→ **Problem details**
Copy the passage on pulmonary valve stenosis, beginning at the words "Pulmonary valve stenosis is" and stopping after "permit balloon valvuloplasty.", and swap "Doppler gradient" for "Pressure gradient" wherever it occurs.

Pulmonary valve stenosis (balloon valvuloplasty)

Pulmonary valve stenosis occurs both as a single malformation and as part of complex heart defects.

Treatment of pulmonary valve stenosis in children is almost always catheter-interventional. Only if the valve is too small overall and severely malformed will the surgeon selectively incise the narrowed parts of the valve (commissures) and expand the valve annulus (retaining apparatus). In this case, balloon valvuloplasty is usually not successful.


Pulmonary valve stenosis is indicated for treatment if the pressure load on the right ventricle is too high, but also if the child is markedly cyanotic and the right ventricle is hypoplastic. The following threshold values and indications correspond to international guidelines:

  • Critical pulmonary stenosis of the newborn
  • Severe pulmonary stenosis with symptoms
  • Doppler gradient on ultrasound ≥ 50 mmHg (infant)
  • Doppler gradient on ultrasound > 40 mmHg (schoolchild, adolescent)

Simultaneous leaks that are more than second degree no longer permit balloon valvuloplasty.

→ **Recorded data**
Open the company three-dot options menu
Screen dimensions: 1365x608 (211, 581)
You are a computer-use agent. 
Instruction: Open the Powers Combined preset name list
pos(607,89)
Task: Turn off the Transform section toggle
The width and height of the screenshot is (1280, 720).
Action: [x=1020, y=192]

---

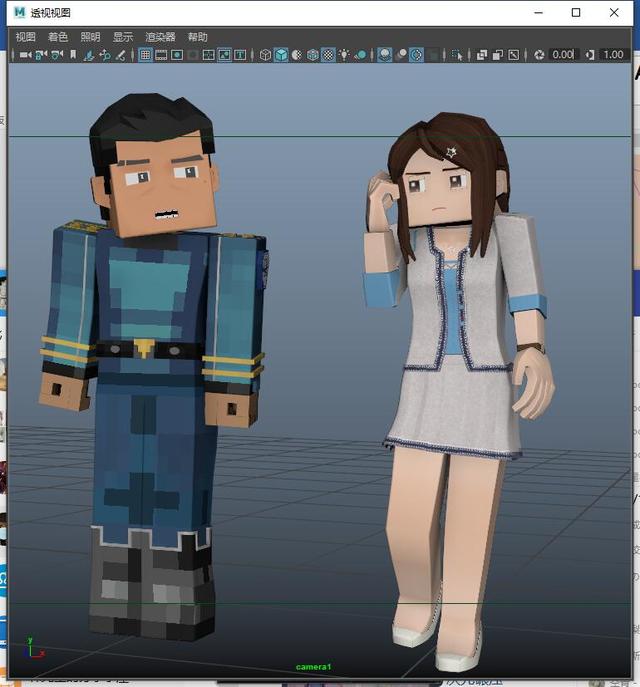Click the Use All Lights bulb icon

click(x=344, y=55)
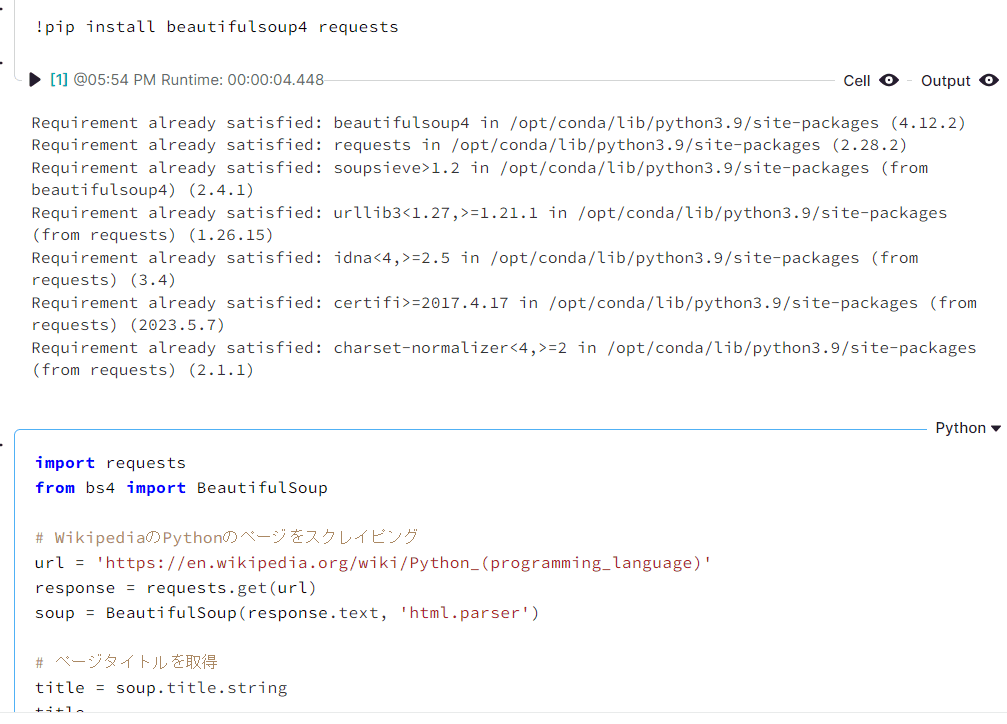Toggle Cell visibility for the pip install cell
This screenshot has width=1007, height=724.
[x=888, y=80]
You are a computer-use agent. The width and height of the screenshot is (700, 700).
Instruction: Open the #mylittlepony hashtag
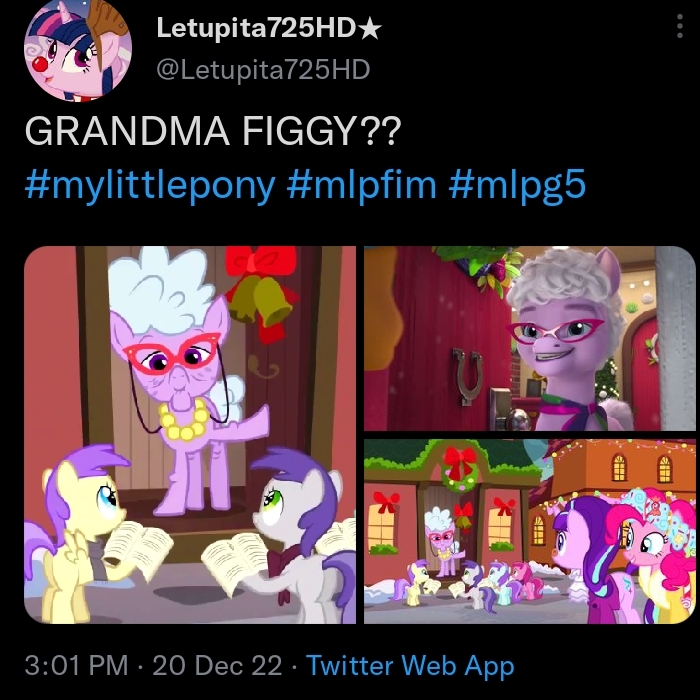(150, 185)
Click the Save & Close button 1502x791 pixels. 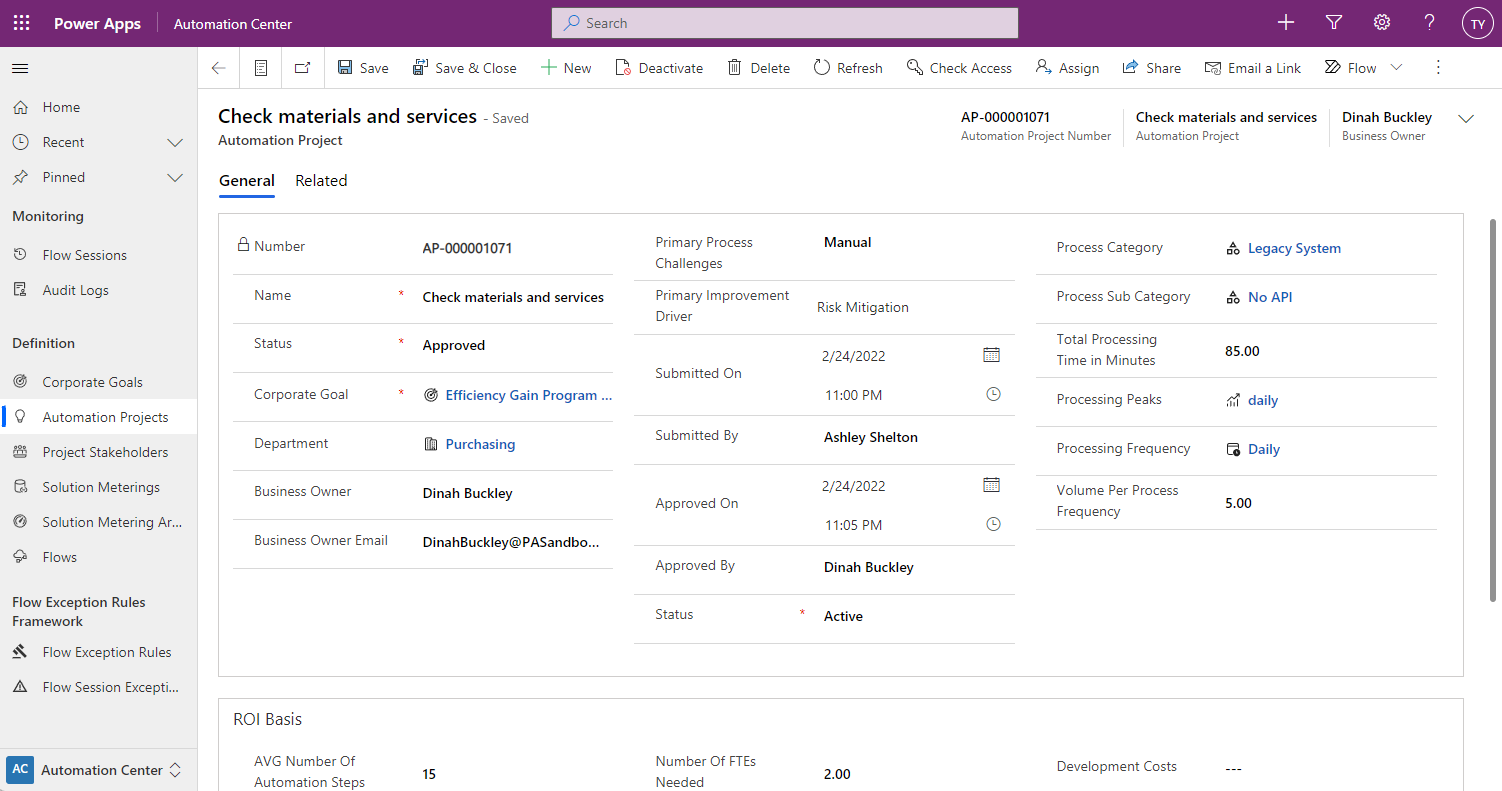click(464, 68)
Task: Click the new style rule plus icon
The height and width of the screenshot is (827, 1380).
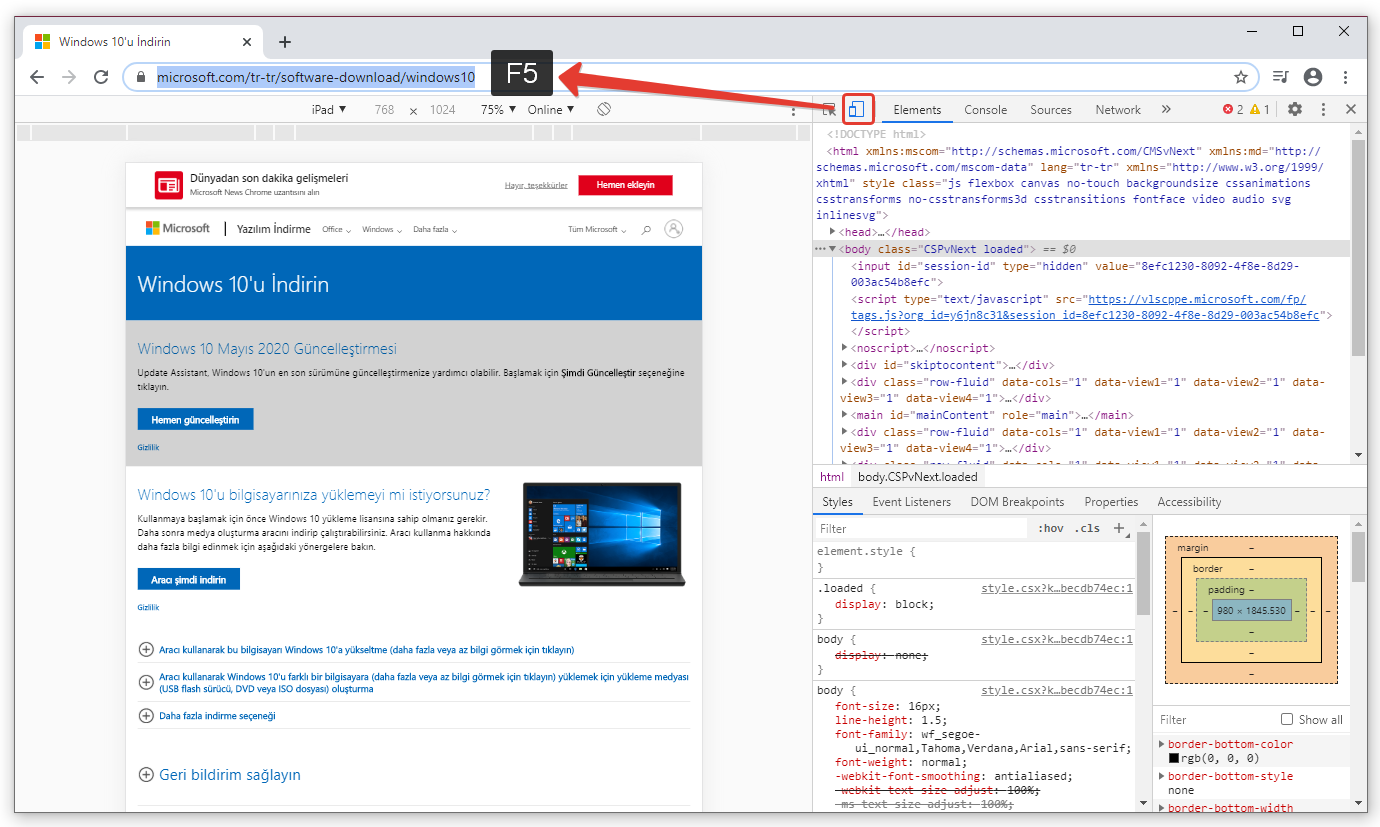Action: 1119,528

* * *

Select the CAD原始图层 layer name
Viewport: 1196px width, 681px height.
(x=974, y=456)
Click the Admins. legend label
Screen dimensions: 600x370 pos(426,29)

→ **Exercise response**
Pulmonary valve stenosis is indicated for treatment if the pressure load on the right ventricle is too high, but also if the child is markedly cyanotic and the right ventricle is hypoplastic. The following threshold values and indications correspond to international guidelines:

  • Critical pulmonary stenosis of the newborn
  • Severe pulmonary stenosis with symptoms
  • Pressure gradient on ultrasound ≥ 50 mmHg (infant)
  • Pressure gradient on ultrasound > 40 mmHg (schoolchild, adolescent)

Simultaneous leaks that are more than second degree no longer permit balloon valvuloplasty.